▶ _Your objective_
Copy out each line below that has the word "with" in it.

▶ _Materials provided_

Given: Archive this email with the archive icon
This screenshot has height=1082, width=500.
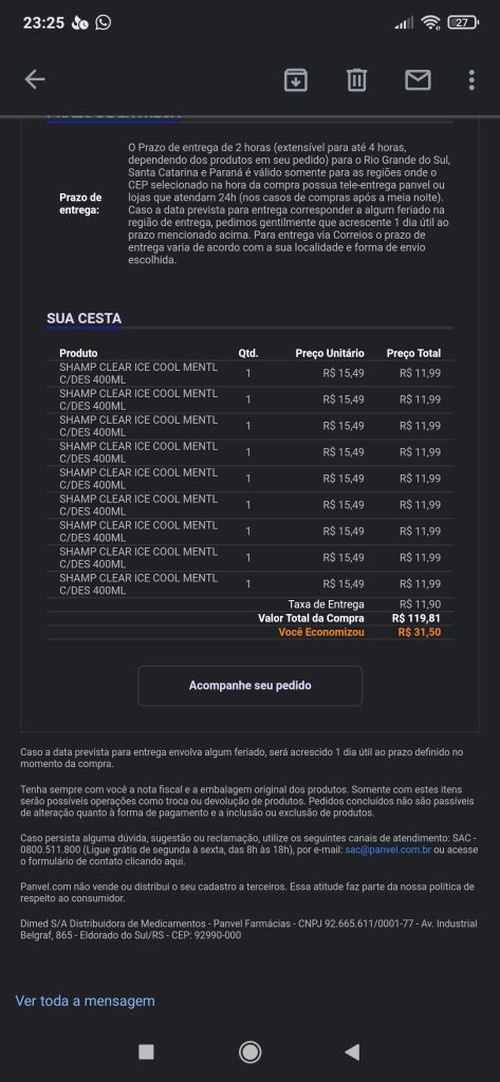Looking at the screenshot, I should 295,80.
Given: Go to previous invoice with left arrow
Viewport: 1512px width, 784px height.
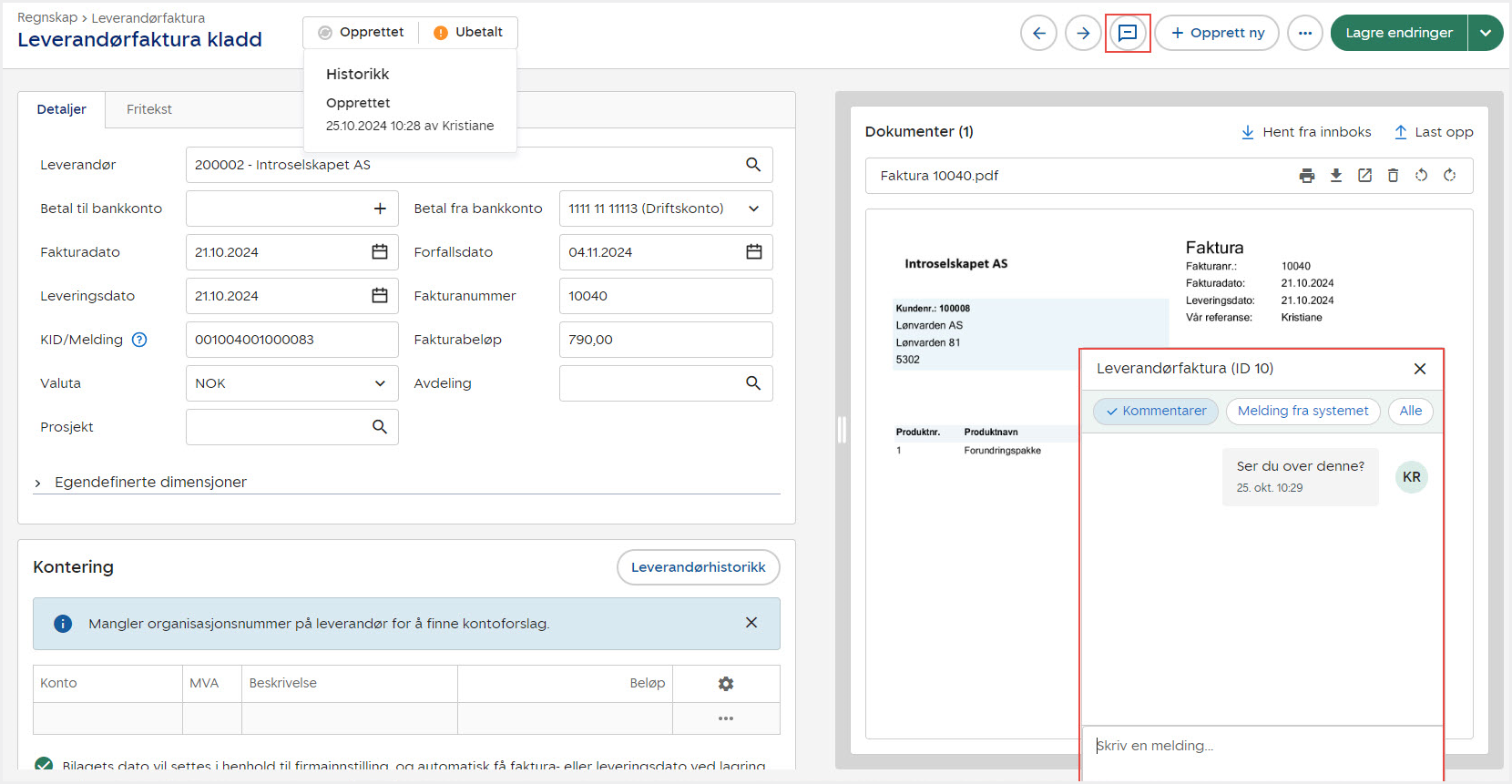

▶ _Result_
Given: Archive this email with the archive icon
Given: Go to previous invoice with left arrow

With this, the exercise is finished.